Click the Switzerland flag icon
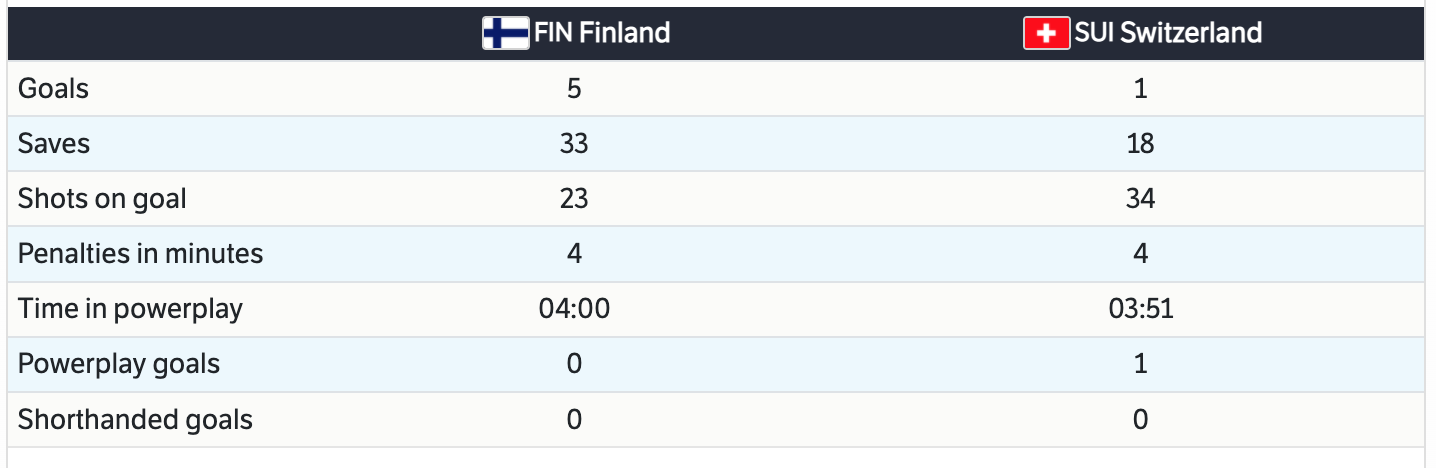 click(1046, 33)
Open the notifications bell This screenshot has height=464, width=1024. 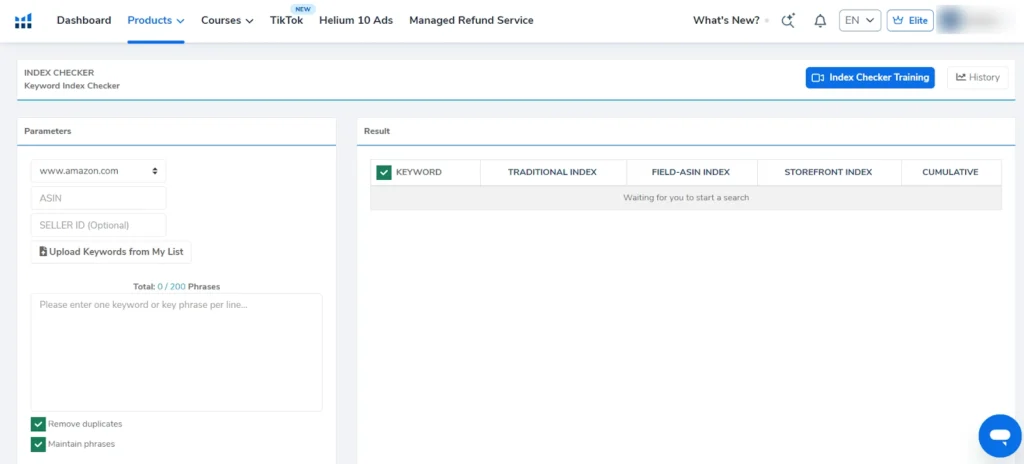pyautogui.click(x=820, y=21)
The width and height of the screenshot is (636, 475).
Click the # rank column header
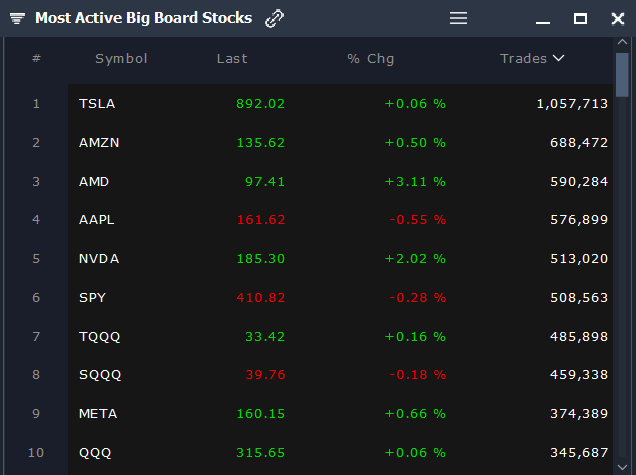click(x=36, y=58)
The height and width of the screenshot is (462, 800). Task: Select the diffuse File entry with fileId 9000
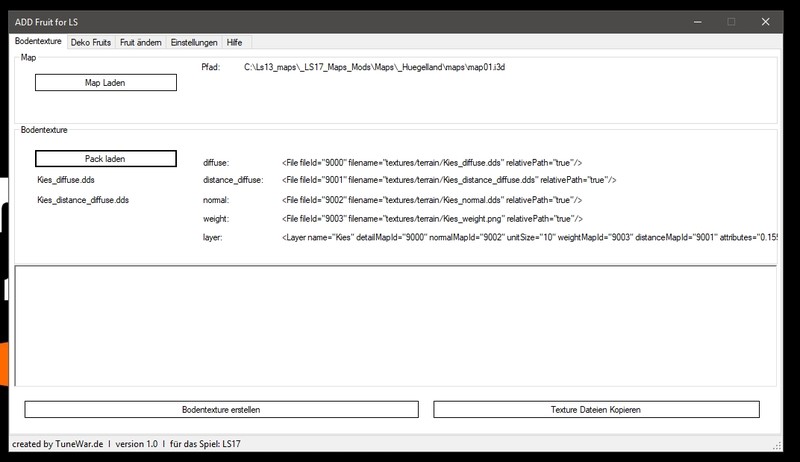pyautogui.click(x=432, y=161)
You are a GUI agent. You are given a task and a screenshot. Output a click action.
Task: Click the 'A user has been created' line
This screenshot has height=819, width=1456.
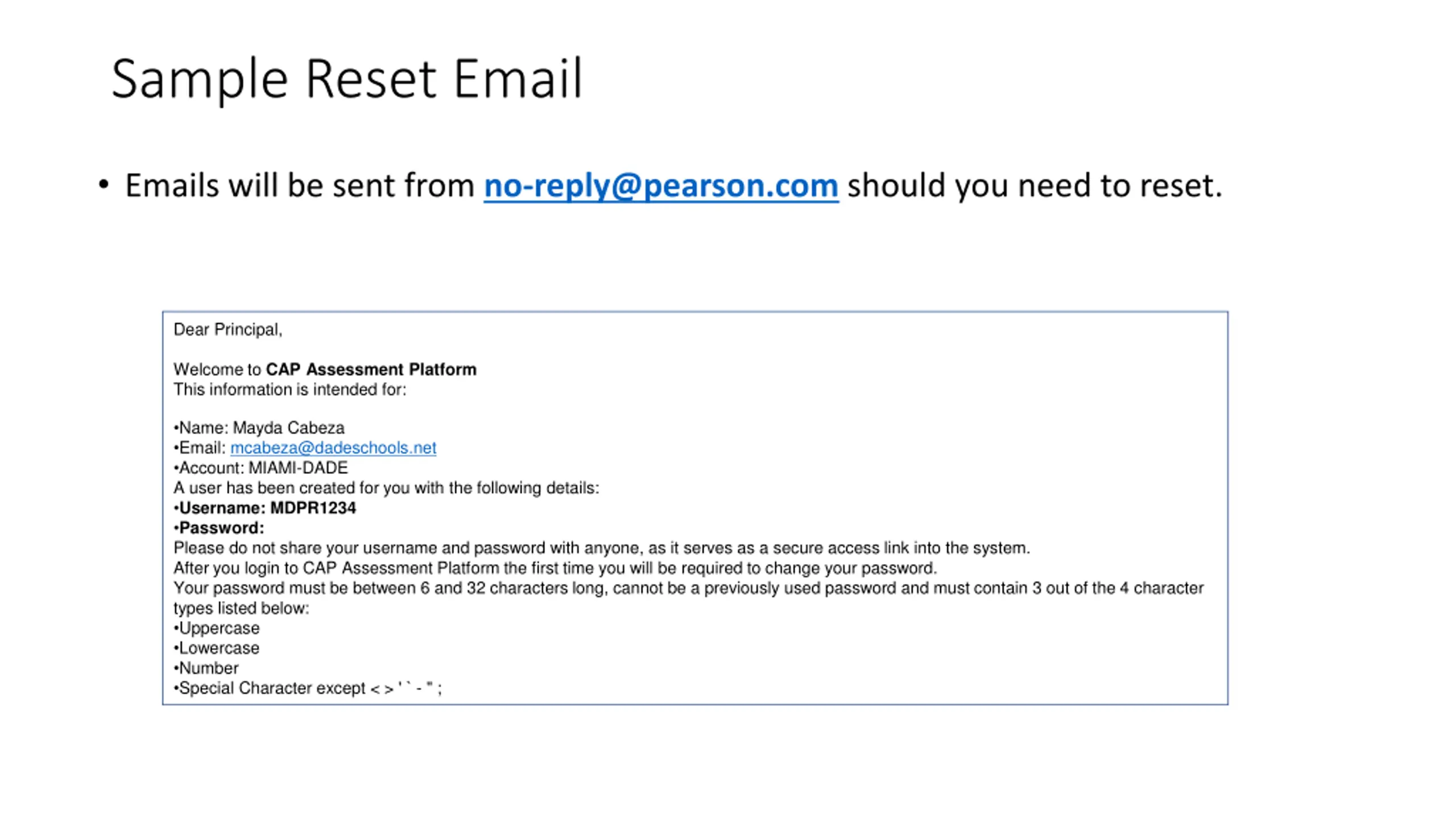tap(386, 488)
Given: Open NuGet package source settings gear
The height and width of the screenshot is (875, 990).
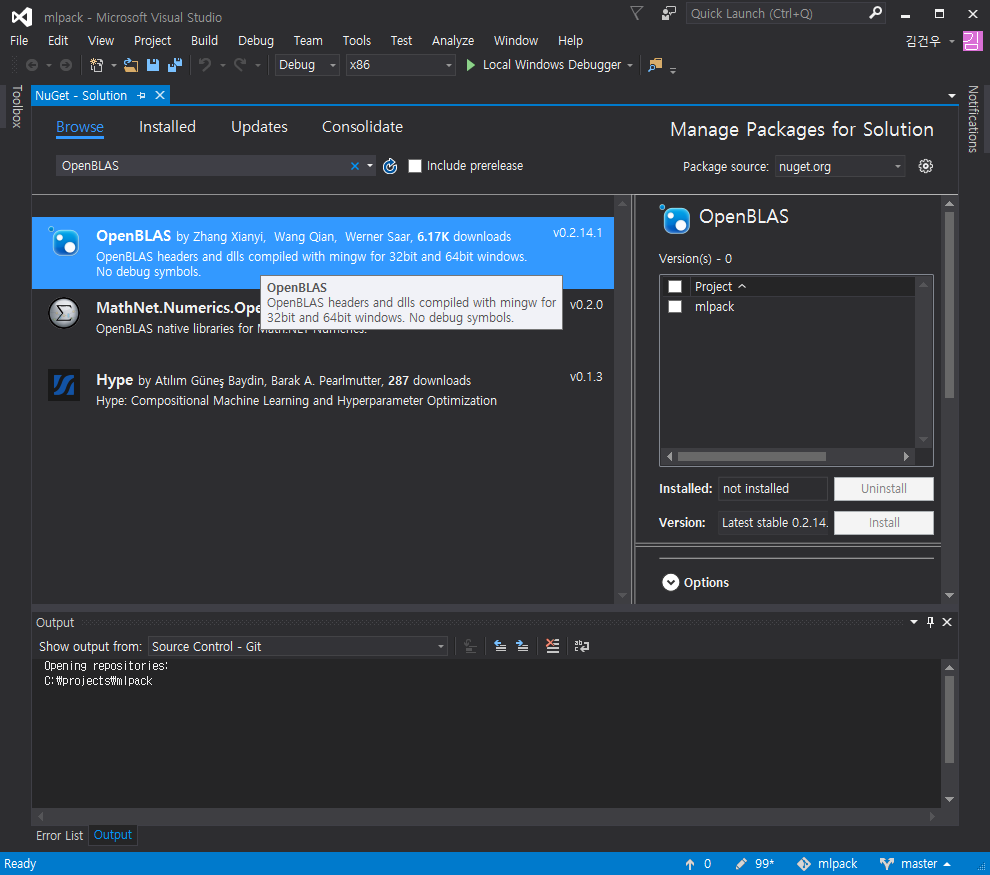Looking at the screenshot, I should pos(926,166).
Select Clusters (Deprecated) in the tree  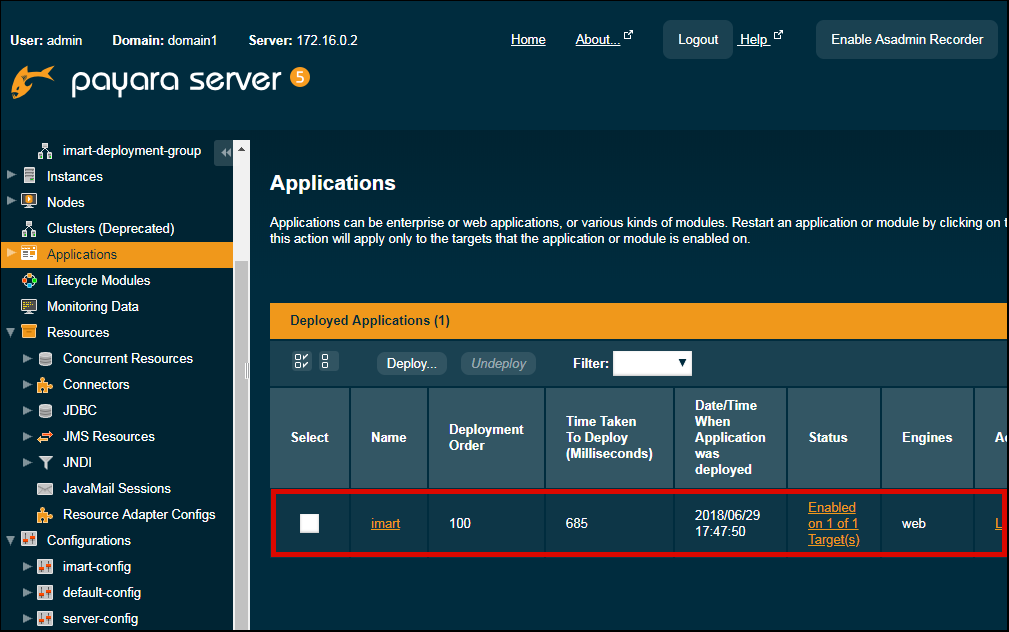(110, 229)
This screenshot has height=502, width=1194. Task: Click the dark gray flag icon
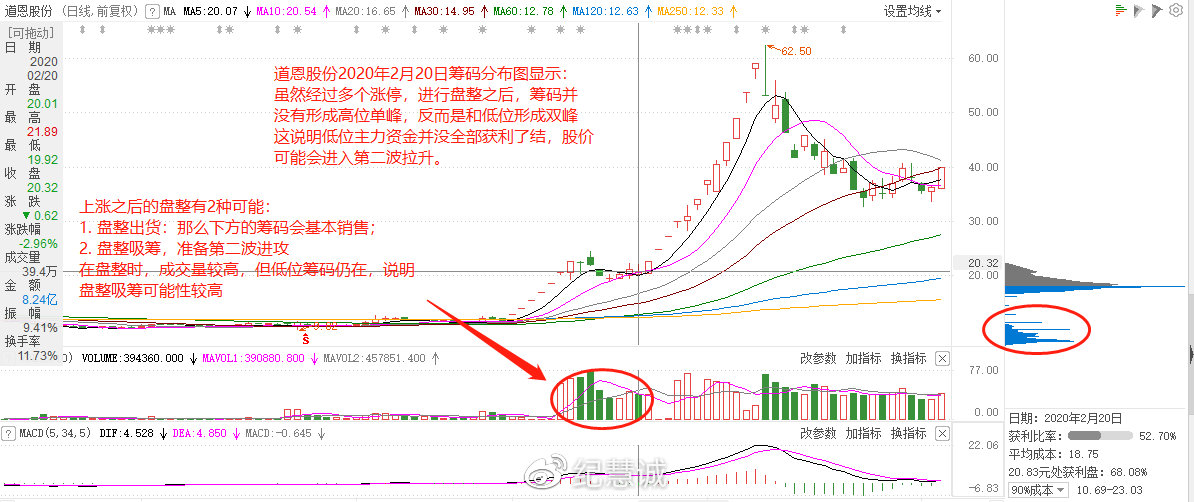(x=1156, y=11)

..............................

* Your instructions: While skipping the pictures, transcribe the data above from the line showing "The width and" through the line showing "Given: Open NuGet", exactly and with both ends.

* Solution:
The width and height of the screenshot is (636, 475).
Click the # rank column header
click(x=36, y=58)
The height and width of the screenshot is (462, 800). Task: Select the diffuse File entry with fileId 9000
pyautogui.click(x=432, y=161)
You are a GUI agent. You are given a task and a screenshot. Output a click action.
Task: Click the 'A user has been created' line
This screenshot has height=819, width=1456.
tap(386, 488)
Given: Open NuGet package source settings gear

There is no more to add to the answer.